--- RECORDS TO USE ---
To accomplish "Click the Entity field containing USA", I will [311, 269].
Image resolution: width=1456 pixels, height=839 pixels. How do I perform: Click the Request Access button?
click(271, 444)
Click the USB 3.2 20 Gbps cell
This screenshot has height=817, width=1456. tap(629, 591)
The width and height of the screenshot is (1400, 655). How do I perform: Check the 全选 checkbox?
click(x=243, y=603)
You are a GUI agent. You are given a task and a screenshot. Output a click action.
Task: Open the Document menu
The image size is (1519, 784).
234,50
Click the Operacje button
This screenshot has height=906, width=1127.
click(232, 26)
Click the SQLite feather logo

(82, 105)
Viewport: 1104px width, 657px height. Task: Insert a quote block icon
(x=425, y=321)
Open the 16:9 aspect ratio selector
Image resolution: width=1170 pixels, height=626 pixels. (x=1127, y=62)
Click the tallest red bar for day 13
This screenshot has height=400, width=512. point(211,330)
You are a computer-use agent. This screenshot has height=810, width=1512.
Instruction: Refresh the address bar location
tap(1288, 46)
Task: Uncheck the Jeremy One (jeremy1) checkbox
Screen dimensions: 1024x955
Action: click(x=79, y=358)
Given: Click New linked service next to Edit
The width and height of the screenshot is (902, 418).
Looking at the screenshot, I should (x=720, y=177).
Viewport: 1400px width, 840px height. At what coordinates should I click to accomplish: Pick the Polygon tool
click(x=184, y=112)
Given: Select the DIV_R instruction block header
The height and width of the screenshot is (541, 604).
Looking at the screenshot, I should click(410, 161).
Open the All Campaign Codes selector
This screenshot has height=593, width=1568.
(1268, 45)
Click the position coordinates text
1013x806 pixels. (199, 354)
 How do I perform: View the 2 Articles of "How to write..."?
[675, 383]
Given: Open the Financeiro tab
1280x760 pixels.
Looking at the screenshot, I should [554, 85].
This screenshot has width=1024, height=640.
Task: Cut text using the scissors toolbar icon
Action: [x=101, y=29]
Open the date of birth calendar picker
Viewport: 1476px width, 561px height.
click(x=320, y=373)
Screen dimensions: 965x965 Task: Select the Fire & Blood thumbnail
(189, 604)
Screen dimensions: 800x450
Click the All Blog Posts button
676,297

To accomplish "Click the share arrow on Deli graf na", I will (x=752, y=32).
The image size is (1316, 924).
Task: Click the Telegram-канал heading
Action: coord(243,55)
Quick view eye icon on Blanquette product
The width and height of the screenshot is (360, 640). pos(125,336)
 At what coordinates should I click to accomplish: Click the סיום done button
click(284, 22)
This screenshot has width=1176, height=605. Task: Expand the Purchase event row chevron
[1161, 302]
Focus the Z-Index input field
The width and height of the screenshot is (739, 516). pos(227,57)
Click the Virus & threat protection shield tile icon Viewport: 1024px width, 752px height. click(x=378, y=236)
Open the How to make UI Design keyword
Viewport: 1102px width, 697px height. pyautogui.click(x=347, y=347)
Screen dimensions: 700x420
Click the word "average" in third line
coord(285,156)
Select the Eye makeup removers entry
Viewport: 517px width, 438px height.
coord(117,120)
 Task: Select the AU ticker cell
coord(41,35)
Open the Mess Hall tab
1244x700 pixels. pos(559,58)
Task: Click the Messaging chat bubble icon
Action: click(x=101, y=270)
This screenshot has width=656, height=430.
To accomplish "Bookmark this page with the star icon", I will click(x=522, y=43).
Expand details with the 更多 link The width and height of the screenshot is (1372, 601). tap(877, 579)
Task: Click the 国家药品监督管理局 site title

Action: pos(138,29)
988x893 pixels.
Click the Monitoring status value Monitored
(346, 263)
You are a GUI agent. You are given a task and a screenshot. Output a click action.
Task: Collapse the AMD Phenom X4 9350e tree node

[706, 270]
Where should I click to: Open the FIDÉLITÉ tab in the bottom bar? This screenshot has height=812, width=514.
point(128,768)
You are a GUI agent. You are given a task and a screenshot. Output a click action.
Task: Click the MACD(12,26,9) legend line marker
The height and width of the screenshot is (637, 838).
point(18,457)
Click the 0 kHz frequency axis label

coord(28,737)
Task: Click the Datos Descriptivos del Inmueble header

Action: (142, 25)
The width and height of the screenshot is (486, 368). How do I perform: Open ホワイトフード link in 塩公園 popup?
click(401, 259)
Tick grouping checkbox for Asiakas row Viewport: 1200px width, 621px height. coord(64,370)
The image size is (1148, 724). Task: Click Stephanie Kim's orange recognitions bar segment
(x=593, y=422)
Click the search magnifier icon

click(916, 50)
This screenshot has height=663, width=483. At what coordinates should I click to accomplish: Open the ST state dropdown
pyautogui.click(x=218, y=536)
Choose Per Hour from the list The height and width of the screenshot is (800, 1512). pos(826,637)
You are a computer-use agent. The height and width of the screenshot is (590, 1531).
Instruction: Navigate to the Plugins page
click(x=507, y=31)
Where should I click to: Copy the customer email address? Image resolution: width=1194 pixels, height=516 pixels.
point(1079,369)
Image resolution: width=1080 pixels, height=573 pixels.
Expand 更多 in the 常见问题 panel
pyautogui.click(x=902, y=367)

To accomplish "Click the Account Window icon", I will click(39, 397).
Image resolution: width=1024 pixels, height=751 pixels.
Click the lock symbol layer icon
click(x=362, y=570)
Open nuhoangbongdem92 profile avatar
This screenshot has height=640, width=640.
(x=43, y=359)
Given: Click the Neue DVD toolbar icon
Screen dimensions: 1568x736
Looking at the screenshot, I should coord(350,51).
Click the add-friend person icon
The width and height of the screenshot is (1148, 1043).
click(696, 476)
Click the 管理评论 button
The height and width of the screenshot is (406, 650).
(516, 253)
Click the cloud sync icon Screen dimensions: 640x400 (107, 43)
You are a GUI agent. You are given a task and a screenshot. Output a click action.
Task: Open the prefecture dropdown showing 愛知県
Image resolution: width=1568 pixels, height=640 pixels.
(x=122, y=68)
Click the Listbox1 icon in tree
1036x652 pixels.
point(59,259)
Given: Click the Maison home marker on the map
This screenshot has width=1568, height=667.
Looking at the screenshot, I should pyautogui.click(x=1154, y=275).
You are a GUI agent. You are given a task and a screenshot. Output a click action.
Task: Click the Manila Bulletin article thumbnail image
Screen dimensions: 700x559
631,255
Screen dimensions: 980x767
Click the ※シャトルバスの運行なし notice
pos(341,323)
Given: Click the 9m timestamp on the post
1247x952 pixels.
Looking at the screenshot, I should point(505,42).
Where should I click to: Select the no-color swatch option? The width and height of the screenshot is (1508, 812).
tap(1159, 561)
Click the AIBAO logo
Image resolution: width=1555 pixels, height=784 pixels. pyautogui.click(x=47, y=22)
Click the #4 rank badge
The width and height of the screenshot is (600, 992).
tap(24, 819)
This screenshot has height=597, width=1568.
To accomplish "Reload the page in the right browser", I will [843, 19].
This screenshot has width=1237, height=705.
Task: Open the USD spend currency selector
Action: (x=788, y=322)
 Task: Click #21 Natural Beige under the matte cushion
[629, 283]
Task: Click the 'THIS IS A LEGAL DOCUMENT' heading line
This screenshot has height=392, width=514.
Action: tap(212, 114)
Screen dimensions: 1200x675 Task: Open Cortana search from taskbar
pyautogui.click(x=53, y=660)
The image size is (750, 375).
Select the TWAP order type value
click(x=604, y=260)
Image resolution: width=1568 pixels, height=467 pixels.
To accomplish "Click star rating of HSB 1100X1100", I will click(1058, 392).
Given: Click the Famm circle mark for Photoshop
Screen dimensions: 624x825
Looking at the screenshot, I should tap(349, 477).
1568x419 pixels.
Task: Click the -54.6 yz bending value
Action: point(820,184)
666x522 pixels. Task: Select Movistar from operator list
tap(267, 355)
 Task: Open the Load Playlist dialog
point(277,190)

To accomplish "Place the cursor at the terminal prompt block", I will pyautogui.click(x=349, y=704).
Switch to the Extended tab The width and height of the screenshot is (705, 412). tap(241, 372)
---
* BRIEF:
Report back each line of the entries that holds the string "marker".

* EXPECTED OUTPUT:
Task: Click the MACD(12,26,9) legend line marker
Given: Click the Maison home marker on the map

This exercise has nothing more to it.